** Source passage follows **
Tuesday, February 14, 2023

Matthew Paris: A Model for the Transformation of American Sacred Art

Advocating for a new American Gothic!

Matthew Paris: Virgin and Child, 13th century. The artist has portrayed himself kneeling before her as was conventional at the time.

The Gothic is an authentic and distinct style of liturgical art that emerged first in the 12th century and lasted until the 16th century in various forms, and re-emerged in the 19th and early 20th centuries as an influential style.

If we are looking for a starting point for the rejuvenation of American sacred art, and more broadly even American culture, I suggest that the gothic could be one starting point. I suggest this because historically, Americans have responded strongly to the gothic style and in the first part of the 20th century in particular created some of the most spectacular works of gothic architecture in churches, civic buildings and universities. I suggest that this is because it was natural for American to do so - they responded to the gothic style because, American culture owes much to the English culture that contributed so much to its founding, and which in turn is a Christian culture which has its origins, as with all Christian culture, in the Middle East. There is no suggestion that this is the only such style, incidentally, that might work in the US. I think that we should be ready to try a number styles that seem right and see what takes off culturally, but this should be one of them.
** End of Source passage **
** Source material follows **
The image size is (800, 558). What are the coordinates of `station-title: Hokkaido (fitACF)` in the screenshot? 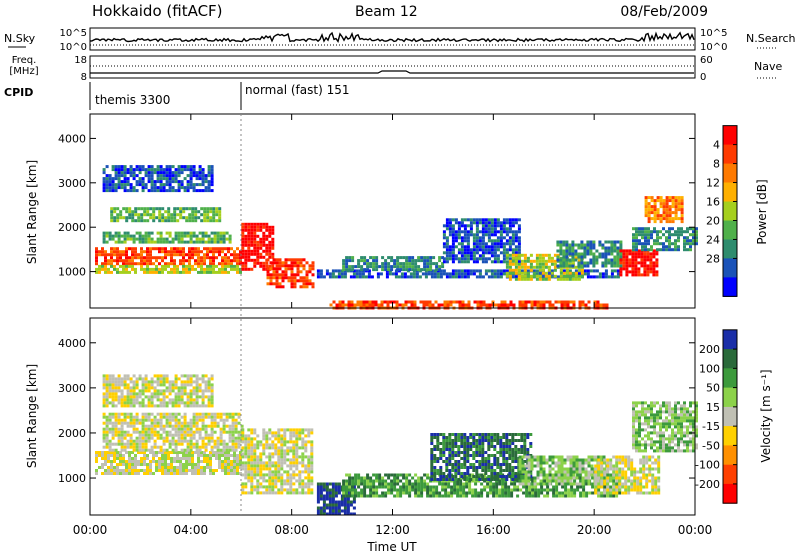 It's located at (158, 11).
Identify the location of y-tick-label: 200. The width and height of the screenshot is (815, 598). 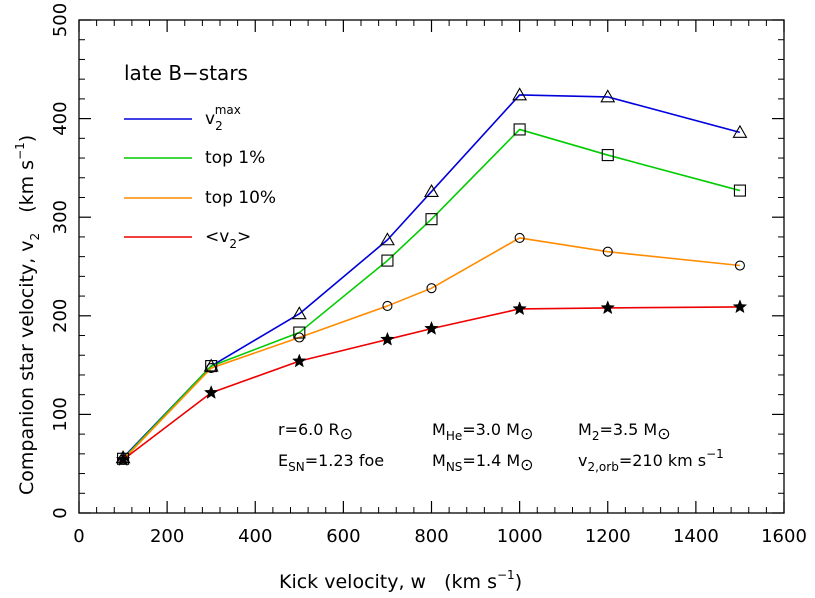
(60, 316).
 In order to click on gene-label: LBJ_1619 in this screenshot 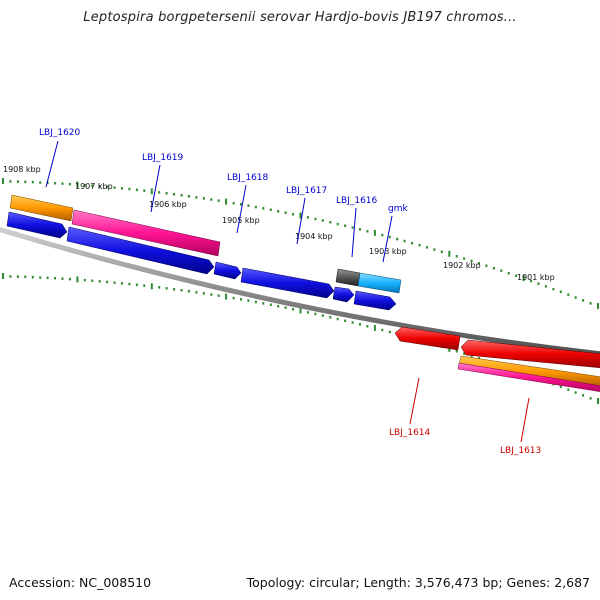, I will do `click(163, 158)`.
** End of Source material **
■ **What you need to do**
**a)** Decide whether each statement agrees with the post on American sacred art: (i) Matthew Paris portrayed himself standing beside the Virgin; (ii) the Gothic style lasted until the 16th century; (iii) the author holds that the gothic is the only style that might work in the US. For each, answer yes or no and quote the deciding words.
**b)** Revise the part of the post on American sacred art that opens with the words containing "Matthew Paris: A" and closes with "at the time.", replacing "kneeling" with "standing".
**c)** List every century the post on American sacred art names, each once, in order of first appearance.
The lines have no connection to the post on American sacred art.

■ **Your responses**
**a)**
(i) No: "The artist has portrayed himself kneeling before her as was conventional at the time."
(ii) Yes: "emerged first in the 12th century and lasted until the 16th century in various forms"
(iii) No: "There is no suggestion that this is the only such style, incidentally, that might work in the US."

**b)**
Matthew Paris: A Model for the Transformation of American Sacred Art

Advocating for a new American Gothic!

Matthew Paris: Virgin and Child, 13th century. The artist has portrayed himself standing before her as was conventional at the time.

**c)** 13th, 12th, 16th, 19th, 20th